◆ Required work ◆
Starting with the line that contains "This screenshot has height=876, width=1024.", copy every remaining line of the data below exactly, the last one included.

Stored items
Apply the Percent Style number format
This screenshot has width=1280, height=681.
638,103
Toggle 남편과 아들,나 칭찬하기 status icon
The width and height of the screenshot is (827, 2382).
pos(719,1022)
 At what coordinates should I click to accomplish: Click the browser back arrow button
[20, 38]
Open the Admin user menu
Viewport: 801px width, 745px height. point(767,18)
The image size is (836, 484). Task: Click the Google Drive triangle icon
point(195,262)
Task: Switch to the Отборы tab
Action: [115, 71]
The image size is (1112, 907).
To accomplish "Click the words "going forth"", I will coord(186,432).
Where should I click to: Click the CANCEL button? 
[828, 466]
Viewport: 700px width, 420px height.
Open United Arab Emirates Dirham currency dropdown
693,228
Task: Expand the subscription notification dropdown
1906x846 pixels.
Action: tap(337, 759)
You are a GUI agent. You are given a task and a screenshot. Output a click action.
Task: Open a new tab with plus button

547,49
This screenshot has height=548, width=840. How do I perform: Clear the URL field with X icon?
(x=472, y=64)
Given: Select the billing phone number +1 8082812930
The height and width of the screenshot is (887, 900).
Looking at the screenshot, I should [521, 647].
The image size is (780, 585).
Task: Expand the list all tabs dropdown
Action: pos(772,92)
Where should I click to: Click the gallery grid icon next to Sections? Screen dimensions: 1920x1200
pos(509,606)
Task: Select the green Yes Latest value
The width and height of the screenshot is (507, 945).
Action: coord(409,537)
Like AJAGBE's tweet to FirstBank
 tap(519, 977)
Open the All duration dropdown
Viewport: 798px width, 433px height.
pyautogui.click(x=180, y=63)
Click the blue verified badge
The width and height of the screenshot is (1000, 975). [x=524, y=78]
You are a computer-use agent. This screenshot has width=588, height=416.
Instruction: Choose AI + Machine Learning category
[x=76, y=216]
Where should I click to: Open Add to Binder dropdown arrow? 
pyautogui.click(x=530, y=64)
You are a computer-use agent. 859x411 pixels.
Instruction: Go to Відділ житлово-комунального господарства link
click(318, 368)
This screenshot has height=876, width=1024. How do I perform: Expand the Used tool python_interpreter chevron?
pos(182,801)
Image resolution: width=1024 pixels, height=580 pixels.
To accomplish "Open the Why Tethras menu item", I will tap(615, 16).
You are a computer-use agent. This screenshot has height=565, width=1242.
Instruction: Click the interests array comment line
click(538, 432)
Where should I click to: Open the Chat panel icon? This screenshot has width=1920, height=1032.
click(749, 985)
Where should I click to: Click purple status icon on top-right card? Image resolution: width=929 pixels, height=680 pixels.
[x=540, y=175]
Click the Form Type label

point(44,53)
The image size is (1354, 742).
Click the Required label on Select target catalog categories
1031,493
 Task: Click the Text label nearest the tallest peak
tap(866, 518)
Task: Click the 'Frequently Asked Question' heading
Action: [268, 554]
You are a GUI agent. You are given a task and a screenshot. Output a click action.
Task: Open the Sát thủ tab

◆ Result ◆
This screenshot has height=876, width=1024. How do I perform: Expand the Used tool python_interpreter chevron?
pos(182,801)
Image resolution: width=1024 pixels, height=580 pixels.
To accomplish "Open the Why Tethras menu item", I will tap(615, 16).
You are a computer-use agent. This screenshot has height=565, width=1242.
Instruction: Click the interests array comment line
click(538, 432)
Where should I click to: Open the Chat panel icon? This screenshot has width=1920, height=1032.
click(749, 985)
Where should I click to: Click purple status icon on top-right card? Image resolution: width=929 pixels, height=680 pixels.
[x=540, y=175]
Click the Form Type label

point(44,53)
The image size is (1354, 742).
Click the Required label on Select target catalog categories
1031,493
 Task: Click the Text label nearest the tallest peak
tap(866, 518)
Task: Click the 'Frequently Asked Question' heading
Action: [268, 554]
You are a GUI agent. You are given a task and a screenshot. Output a click action.
Task: Open the Sát thủ tab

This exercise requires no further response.